# DIRECTIONS
Print only the lines running from the line with "Task: Select the Following filter" to the final line below, both included, exactly as written and without the pictures.

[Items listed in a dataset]
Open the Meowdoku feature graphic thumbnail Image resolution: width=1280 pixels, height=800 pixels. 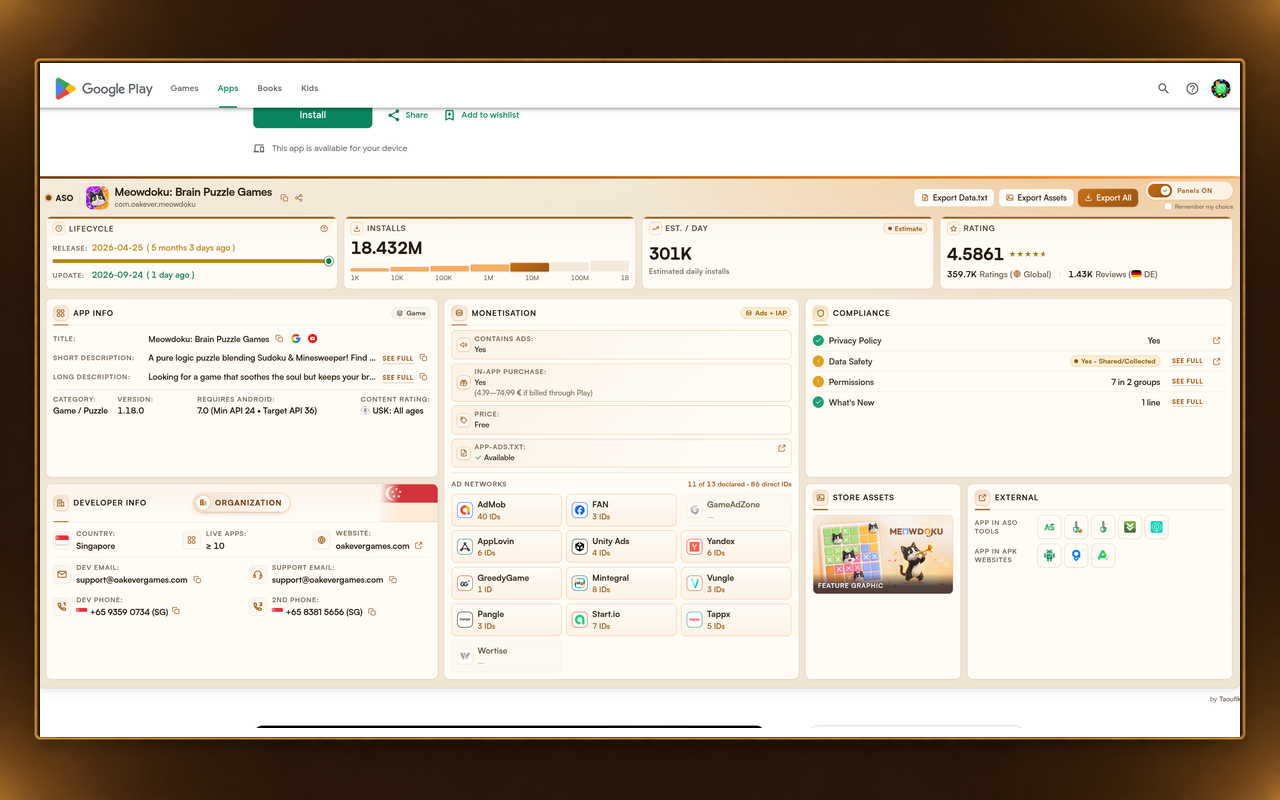click(883, 554)
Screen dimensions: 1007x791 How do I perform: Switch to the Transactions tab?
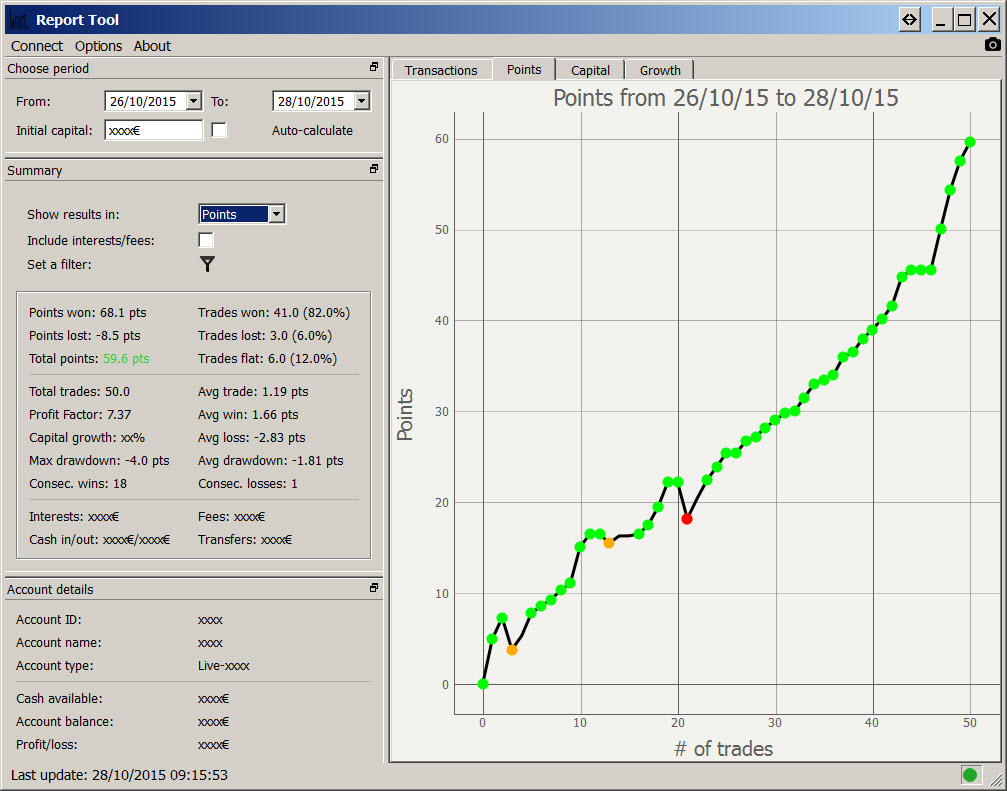[441, 70]

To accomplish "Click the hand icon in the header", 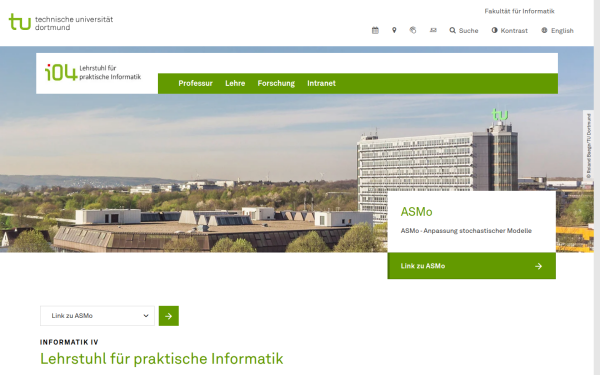I will tap(413, 30).
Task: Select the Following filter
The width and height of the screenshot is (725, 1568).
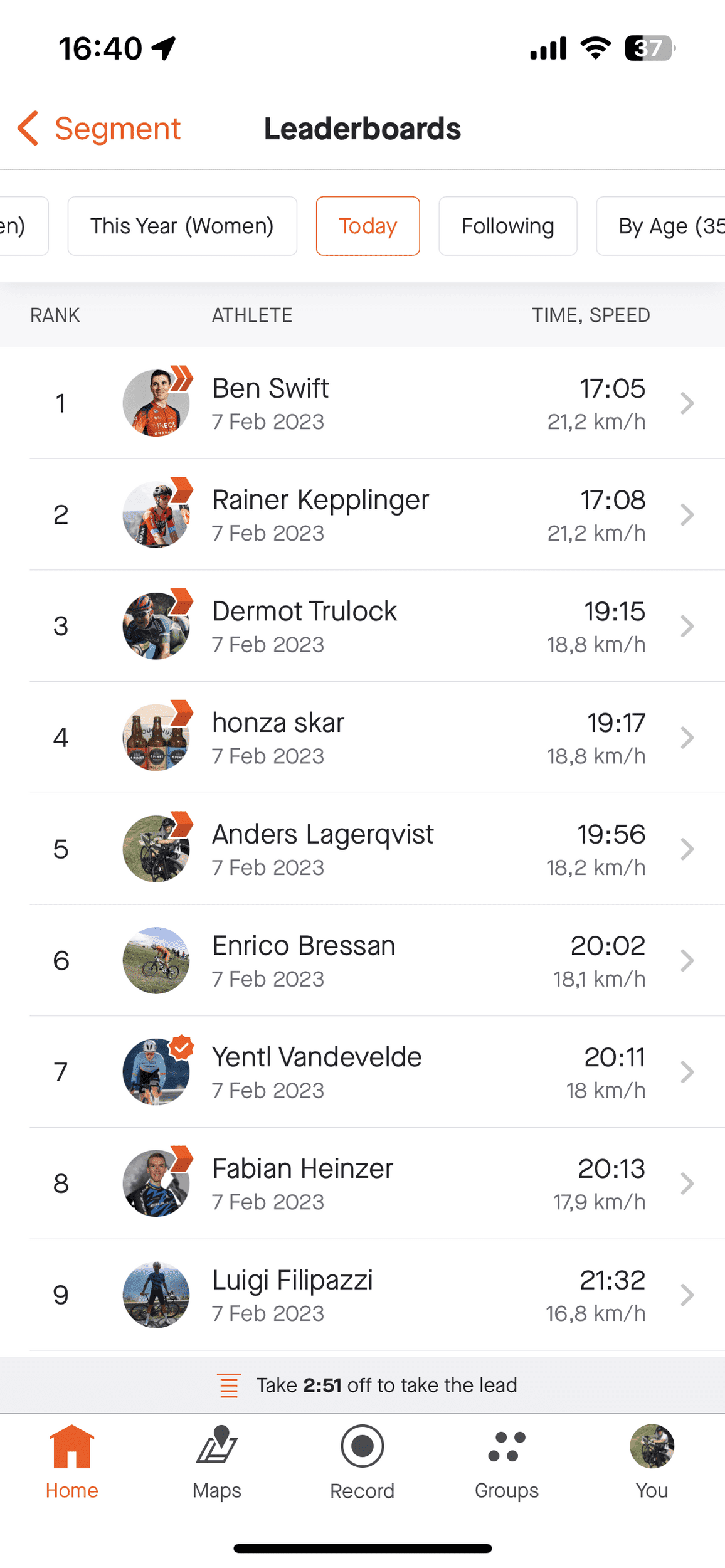Action: pyautogui.click(x=508, y=226)
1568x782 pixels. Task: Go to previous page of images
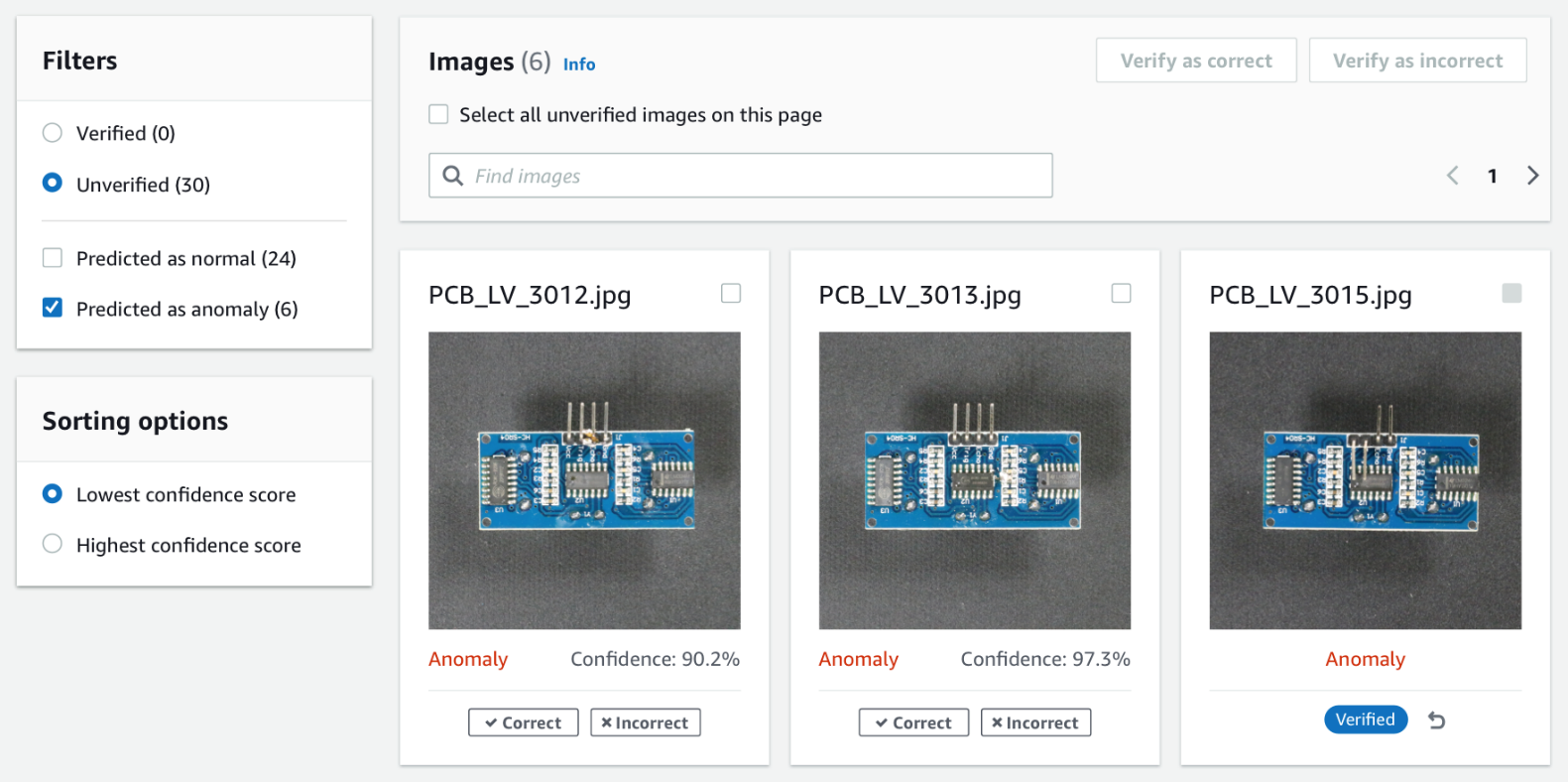point(1452,176)
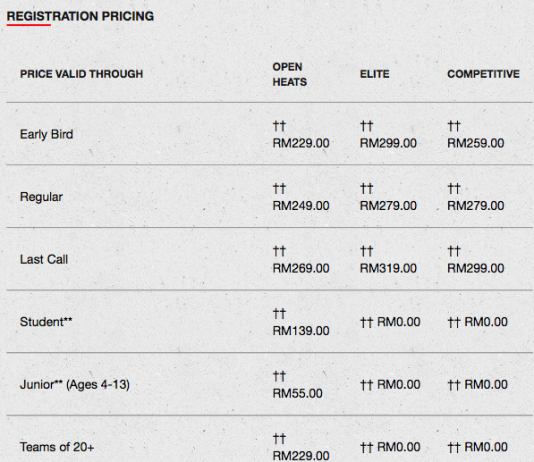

# TASK RESULT
Task: Select the Following filter
The width and height of the screenshot is (725, 1568).
Action: pyautogui.click(x=508, y=226)
1568x782 pixels. Task: Go to previous page of images
point(1452,176)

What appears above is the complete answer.